=== WORK ITEM ===
In how many lines of the data below does the word "computer" appear? Reply with the number and nothing more.

=== RECORD EXTRACTS ===
------

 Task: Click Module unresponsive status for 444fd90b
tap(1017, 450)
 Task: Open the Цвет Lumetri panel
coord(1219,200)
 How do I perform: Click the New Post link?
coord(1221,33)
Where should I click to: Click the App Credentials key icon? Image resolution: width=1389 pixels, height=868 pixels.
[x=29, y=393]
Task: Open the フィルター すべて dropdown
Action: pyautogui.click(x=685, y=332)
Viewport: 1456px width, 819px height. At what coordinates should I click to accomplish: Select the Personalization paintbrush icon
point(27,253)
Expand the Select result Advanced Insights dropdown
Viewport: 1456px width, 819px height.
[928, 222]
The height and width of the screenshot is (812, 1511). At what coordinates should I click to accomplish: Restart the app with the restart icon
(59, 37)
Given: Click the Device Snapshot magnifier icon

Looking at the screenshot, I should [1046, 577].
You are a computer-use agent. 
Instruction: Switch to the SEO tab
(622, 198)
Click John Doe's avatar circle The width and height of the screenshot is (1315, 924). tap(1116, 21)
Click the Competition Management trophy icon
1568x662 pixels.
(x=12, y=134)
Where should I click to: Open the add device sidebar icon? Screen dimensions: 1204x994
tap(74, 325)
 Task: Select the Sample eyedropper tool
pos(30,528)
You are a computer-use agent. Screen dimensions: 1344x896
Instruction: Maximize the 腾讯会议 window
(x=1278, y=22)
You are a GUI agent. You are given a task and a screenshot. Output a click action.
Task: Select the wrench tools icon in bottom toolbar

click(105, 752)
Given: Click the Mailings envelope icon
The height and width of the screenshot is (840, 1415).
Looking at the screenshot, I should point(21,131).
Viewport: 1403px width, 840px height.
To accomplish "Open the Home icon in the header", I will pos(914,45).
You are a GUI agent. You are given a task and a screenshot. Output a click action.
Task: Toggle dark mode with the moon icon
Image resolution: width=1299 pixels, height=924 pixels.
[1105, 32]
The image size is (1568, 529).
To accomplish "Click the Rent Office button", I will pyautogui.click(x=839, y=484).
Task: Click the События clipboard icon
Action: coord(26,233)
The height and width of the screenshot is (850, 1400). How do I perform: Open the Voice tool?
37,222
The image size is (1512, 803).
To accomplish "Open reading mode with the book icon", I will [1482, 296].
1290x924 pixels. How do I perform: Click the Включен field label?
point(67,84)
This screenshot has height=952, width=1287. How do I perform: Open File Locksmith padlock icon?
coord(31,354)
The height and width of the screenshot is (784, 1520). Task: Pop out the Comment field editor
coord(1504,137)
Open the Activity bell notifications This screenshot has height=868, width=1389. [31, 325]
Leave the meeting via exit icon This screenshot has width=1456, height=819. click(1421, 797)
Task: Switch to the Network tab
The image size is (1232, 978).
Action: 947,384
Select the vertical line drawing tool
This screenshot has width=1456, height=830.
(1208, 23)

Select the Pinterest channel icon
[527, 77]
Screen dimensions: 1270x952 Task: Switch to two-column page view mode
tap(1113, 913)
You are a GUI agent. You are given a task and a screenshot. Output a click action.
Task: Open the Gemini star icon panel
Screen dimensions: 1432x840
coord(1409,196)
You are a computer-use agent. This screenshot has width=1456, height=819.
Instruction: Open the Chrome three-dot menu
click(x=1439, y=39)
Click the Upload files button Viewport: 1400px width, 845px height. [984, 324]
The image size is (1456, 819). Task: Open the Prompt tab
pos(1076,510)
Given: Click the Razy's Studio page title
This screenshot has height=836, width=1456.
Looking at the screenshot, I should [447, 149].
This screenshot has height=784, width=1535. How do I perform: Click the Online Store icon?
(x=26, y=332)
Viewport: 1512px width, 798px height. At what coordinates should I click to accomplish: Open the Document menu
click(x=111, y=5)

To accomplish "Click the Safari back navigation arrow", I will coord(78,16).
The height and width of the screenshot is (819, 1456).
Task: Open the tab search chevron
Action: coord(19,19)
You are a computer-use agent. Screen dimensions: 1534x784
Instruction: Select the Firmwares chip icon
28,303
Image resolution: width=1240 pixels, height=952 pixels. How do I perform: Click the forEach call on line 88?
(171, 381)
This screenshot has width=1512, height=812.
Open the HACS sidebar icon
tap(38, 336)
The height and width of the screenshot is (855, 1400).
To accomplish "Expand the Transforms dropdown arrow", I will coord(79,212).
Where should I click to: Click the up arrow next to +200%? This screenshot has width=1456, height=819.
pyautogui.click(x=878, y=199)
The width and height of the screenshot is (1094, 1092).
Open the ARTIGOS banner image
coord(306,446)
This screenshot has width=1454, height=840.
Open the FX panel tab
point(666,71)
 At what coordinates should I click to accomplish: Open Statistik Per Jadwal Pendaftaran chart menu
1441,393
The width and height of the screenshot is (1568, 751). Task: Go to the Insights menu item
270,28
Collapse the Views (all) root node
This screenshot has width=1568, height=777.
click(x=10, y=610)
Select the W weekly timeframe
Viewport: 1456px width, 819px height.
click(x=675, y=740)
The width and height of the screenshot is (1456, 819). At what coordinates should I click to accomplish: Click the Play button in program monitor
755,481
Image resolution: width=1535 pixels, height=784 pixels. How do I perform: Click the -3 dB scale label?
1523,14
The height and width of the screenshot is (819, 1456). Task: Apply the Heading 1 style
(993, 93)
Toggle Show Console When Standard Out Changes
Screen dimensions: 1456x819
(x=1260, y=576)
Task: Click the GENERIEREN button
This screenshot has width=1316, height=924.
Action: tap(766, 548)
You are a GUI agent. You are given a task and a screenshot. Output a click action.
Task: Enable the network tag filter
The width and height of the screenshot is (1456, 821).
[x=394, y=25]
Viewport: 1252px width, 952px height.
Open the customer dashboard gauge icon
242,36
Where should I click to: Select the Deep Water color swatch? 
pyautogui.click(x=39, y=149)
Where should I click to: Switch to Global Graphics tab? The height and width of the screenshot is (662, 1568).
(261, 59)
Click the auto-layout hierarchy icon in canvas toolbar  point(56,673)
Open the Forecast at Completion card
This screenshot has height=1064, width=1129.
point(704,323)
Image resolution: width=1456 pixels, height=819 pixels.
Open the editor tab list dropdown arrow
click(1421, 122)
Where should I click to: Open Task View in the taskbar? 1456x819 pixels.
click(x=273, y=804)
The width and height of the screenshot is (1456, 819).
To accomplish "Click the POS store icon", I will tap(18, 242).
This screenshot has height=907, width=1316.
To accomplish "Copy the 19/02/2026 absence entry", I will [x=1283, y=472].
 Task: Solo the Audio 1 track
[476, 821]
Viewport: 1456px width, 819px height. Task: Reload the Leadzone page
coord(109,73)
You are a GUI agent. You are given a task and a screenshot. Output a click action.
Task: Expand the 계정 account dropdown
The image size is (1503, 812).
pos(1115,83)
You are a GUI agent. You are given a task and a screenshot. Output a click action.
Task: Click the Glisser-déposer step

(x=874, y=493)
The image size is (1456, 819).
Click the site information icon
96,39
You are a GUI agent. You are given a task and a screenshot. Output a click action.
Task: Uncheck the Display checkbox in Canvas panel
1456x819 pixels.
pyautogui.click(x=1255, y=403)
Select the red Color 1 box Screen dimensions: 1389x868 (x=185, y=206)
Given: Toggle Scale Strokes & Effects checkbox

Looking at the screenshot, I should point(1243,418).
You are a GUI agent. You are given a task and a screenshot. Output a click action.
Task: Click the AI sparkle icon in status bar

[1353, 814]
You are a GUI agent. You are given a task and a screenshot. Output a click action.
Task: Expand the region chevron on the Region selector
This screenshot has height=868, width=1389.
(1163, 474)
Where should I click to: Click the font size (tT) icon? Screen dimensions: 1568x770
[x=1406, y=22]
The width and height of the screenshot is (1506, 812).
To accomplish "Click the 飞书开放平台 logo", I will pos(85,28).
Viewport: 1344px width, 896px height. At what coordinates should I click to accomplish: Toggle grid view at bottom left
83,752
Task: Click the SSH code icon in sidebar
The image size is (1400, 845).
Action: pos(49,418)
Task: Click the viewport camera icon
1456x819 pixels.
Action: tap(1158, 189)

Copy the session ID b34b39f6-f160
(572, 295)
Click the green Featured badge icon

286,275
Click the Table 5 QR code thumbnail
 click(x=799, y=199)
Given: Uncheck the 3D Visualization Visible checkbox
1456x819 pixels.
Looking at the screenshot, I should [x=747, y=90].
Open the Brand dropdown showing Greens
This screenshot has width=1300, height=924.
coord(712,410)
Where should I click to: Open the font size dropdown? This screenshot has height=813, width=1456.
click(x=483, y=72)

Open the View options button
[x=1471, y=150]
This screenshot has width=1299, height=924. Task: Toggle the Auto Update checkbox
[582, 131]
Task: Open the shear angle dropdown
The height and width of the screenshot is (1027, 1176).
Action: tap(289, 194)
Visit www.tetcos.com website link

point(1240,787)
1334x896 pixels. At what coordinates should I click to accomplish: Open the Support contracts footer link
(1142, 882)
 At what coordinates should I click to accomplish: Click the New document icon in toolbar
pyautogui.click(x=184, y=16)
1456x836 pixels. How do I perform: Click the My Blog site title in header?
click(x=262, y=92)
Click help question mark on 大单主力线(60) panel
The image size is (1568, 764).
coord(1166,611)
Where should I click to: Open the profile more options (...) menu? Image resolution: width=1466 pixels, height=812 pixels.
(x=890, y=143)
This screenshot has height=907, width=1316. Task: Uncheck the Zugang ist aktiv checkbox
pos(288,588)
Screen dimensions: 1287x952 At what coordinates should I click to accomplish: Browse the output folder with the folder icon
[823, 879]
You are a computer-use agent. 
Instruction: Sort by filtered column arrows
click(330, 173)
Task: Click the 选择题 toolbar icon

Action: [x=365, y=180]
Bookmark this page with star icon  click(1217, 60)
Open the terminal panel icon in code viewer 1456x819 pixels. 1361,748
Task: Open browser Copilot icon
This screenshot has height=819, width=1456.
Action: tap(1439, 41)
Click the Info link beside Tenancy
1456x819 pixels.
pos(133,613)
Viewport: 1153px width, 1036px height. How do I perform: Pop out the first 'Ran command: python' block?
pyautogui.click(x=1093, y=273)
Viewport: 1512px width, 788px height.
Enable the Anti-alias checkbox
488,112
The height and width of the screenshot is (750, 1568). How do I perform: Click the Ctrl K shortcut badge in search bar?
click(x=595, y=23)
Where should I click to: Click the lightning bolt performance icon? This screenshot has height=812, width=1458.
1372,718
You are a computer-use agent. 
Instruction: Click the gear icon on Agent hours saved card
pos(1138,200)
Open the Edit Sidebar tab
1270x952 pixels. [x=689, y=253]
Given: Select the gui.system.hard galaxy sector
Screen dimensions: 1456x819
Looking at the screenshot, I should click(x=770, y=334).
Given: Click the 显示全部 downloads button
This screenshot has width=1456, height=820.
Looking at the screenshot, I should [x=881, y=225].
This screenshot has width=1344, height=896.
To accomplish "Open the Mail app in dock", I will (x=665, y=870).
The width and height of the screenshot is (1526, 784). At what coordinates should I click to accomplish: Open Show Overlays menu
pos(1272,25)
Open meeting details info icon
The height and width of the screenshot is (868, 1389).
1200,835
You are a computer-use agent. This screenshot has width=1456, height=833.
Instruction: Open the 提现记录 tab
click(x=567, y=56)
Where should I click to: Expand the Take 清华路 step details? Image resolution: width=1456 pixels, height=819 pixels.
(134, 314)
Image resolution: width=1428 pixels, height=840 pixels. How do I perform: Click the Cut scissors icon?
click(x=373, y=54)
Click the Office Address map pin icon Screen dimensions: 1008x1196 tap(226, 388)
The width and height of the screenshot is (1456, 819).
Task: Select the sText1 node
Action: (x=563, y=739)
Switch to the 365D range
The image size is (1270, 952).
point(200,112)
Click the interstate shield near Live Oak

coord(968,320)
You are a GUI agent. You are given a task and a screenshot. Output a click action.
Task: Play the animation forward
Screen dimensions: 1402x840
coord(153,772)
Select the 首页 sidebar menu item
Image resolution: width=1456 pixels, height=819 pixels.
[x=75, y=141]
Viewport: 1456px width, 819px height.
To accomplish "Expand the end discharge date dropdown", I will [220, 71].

------

=== ANSWER TO THE EXERCISE ===
7